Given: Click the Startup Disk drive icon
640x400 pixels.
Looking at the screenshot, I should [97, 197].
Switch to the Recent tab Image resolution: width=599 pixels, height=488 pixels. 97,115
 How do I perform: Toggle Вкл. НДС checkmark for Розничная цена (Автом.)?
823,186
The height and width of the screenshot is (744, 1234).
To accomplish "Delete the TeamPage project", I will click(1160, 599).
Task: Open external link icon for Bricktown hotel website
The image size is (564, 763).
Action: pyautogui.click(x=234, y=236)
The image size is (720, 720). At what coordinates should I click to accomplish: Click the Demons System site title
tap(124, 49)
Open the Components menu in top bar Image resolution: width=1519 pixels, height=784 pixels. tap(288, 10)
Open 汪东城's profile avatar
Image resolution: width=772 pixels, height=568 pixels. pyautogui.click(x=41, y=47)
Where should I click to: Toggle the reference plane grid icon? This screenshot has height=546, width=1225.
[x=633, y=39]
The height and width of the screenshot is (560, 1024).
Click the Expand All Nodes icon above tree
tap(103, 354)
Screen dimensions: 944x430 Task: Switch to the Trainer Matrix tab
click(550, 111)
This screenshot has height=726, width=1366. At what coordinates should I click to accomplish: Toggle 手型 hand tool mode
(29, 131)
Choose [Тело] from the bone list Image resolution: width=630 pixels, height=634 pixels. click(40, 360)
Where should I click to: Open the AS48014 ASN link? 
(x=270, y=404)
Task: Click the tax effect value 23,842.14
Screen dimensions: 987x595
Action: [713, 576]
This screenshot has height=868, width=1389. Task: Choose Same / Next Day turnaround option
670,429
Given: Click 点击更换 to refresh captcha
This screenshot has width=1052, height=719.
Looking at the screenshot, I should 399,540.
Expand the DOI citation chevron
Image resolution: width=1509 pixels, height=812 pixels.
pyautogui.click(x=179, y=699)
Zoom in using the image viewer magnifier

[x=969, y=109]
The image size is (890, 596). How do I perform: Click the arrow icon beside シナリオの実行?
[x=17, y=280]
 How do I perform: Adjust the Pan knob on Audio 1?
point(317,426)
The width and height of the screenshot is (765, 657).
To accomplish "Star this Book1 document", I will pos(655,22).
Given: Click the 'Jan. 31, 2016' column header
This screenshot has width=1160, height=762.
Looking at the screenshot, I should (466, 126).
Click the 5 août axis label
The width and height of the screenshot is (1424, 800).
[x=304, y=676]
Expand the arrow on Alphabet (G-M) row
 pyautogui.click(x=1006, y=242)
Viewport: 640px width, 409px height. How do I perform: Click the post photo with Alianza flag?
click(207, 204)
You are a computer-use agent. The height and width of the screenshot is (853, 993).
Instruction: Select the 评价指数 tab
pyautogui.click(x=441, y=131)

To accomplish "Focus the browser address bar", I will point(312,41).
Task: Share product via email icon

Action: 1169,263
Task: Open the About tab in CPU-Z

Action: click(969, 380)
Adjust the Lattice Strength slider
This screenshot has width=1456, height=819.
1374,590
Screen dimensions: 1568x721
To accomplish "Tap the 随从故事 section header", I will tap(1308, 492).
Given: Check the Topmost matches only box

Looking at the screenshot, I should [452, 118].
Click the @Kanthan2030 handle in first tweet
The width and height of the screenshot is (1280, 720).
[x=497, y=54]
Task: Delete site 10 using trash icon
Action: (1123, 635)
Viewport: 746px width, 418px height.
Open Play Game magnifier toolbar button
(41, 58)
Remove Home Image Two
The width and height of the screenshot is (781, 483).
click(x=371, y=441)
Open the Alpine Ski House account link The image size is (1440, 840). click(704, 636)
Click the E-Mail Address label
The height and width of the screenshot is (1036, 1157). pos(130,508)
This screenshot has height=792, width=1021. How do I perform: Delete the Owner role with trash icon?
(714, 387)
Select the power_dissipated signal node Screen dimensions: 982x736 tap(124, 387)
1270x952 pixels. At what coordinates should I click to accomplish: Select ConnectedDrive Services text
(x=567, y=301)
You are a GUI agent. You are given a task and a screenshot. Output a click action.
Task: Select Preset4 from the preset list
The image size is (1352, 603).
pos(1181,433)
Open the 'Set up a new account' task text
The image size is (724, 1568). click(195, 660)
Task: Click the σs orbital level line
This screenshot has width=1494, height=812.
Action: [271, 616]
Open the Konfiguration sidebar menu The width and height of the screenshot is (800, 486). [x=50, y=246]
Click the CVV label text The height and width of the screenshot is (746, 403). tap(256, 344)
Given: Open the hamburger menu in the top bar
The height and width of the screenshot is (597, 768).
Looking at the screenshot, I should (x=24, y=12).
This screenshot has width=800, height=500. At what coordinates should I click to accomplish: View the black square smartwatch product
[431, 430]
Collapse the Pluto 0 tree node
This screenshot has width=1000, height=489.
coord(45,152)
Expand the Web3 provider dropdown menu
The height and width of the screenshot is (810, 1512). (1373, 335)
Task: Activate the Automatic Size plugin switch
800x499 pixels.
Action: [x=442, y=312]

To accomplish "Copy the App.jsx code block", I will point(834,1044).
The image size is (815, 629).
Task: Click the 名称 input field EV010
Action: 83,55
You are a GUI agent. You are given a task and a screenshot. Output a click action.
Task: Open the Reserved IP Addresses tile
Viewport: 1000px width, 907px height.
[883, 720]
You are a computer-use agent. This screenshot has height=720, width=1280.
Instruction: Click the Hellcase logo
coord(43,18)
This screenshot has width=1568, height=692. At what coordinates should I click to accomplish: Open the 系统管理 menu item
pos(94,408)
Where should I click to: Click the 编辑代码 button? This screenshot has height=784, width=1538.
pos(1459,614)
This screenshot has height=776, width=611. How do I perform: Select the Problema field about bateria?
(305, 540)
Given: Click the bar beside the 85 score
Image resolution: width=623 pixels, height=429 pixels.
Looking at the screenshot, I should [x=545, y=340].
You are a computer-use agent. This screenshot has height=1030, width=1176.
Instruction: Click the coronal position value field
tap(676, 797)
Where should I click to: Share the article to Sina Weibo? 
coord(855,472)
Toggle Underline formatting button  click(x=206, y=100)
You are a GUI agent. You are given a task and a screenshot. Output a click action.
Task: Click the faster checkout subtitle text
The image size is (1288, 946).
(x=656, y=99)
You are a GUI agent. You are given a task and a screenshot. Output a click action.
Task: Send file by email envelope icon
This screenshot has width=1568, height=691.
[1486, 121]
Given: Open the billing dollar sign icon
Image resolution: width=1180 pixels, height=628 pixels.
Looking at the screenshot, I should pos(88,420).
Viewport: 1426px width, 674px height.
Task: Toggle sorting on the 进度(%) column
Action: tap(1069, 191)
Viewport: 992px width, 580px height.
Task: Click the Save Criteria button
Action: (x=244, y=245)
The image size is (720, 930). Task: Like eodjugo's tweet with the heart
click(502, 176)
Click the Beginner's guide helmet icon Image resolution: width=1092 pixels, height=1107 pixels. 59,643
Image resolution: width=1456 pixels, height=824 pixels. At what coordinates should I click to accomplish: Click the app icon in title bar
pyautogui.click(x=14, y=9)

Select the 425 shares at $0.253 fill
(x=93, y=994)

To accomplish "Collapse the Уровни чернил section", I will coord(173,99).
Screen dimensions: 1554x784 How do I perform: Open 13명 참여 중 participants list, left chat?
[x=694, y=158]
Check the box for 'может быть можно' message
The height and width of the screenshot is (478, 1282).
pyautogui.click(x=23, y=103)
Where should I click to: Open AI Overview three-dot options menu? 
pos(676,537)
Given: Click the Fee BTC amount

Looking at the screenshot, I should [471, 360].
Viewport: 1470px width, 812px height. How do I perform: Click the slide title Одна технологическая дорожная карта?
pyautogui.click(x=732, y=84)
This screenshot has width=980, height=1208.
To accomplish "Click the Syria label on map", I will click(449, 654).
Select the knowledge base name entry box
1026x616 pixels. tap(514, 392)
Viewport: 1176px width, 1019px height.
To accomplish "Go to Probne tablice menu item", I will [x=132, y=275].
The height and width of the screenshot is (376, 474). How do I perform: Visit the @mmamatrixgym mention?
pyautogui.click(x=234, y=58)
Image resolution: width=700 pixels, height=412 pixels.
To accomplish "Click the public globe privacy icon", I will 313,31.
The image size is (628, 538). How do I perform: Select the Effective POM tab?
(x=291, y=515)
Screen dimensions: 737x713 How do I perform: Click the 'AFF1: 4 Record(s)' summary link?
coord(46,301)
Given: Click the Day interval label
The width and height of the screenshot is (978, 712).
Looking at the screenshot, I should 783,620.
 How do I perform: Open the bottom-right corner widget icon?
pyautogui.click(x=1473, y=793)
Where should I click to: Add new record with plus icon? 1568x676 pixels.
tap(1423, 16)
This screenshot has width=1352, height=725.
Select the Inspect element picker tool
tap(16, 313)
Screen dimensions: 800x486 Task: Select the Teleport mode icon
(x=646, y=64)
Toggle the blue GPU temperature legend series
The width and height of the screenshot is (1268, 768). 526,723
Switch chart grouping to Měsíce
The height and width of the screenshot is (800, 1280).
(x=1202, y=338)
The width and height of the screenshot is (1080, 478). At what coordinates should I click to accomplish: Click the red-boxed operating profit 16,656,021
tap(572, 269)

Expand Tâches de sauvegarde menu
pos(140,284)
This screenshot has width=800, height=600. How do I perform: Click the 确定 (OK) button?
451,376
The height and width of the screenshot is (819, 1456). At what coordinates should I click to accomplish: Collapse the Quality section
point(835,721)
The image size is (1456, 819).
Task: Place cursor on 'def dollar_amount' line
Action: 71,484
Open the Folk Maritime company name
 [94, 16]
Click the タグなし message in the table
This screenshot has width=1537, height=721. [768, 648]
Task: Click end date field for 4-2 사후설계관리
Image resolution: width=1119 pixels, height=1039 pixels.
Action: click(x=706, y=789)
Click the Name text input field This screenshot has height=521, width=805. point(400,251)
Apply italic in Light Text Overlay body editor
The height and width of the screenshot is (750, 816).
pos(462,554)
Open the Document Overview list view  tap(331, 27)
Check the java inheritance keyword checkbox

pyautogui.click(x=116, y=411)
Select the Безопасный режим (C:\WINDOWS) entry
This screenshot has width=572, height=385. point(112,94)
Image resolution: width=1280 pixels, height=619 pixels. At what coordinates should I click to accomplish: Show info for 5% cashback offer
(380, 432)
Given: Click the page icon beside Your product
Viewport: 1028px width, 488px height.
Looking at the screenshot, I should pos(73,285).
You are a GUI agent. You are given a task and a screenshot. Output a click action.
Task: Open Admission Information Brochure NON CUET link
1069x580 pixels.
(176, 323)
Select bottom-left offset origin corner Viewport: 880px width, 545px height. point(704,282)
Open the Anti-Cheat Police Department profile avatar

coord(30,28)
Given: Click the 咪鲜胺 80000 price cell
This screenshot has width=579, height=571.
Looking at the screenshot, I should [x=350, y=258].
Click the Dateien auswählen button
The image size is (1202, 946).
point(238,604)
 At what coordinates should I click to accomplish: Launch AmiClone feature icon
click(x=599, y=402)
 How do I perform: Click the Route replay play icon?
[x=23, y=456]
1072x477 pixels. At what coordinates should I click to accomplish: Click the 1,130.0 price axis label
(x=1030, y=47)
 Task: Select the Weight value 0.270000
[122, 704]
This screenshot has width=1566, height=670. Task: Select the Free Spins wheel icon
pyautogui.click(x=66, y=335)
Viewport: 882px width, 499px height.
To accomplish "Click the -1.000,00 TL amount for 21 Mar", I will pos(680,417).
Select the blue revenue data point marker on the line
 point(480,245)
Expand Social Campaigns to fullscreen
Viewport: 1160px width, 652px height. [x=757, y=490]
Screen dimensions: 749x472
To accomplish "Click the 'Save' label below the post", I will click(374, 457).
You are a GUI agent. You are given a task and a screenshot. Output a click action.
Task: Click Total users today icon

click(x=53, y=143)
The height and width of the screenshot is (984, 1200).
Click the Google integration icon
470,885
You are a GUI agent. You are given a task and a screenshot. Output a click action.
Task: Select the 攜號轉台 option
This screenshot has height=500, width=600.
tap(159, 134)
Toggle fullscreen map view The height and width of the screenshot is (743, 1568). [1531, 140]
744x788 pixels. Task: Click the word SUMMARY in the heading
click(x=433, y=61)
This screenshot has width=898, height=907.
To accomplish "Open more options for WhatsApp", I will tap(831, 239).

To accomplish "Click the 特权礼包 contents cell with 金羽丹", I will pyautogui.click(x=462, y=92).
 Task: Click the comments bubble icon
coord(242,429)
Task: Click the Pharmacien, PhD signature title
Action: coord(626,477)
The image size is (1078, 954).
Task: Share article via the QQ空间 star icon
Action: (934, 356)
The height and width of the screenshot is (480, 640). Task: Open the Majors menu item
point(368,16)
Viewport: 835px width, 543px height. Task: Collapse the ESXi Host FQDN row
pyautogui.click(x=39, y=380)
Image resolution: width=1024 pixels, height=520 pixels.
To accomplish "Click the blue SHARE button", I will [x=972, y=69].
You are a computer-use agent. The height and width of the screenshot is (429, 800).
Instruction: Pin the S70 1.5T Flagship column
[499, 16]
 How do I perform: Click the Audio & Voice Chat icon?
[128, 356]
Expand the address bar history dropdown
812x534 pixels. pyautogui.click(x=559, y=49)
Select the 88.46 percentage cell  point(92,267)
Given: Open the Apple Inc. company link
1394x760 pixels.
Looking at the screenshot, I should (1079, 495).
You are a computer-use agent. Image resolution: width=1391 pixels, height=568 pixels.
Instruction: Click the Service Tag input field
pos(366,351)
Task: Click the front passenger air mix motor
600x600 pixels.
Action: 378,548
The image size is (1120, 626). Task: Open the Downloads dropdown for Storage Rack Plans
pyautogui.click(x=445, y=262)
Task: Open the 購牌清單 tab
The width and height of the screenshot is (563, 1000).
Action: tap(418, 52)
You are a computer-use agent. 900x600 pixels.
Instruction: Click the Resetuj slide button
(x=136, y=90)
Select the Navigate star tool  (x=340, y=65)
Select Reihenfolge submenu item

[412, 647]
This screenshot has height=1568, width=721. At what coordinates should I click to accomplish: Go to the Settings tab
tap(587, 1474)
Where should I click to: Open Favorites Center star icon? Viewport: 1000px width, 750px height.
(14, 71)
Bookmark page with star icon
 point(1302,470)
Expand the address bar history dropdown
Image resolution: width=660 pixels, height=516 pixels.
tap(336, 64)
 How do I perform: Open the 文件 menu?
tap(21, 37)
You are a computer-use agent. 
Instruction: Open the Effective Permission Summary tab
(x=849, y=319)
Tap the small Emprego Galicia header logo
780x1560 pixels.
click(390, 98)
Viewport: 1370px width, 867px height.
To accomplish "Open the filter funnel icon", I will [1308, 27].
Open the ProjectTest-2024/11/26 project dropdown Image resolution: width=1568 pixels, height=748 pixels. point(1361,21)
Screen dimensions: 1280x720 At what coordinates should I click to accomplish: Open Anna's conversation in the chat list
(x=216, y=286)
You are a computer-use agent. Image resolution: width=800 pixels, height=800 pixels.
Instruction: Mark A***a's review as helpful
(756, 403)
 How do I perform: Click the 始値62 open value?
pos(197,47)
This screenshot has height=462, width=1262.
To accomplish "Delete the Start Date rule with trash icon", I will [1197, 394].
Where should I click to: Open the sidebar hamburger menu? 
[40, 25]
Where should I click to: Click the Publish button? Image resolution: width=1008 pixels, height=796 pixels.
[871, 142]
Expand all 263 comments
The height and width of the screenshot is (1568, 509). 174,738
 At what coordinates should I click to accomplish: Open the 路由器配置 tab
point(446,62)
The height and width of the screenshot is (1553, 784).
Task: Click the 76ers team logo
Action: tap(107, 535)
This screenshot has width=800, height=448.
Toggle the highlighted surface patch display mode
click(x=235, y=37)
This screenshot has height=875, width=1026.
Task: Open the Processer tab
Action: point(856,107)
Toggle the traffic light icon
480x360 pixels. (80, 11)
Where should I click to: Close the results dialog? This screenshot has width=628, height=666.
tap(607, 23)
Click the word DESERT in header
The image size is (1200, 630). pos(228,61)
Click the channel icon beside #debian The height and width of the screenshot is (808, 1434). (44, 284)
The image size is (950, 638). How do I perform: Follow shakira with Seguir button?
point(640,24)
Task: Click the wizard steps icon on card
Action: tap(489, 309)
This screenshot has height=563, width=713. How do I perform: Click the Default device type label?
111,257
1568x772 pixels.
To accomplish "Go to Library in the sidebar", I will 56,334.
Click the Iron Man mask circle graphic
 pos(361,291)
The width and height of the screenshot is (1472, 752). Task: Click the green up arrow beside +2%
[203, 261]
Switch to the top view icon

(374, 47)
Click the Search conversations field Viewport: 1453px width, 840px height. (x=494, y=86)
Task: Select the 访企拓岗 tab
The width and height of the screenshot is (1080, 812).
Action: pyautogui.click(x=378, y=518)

• [DESCRIPTION OF THE TASK] Counting only lines that contain the word "project", give the number found in the data, and nothing else.

• [WRITTEN SOLUTION] 2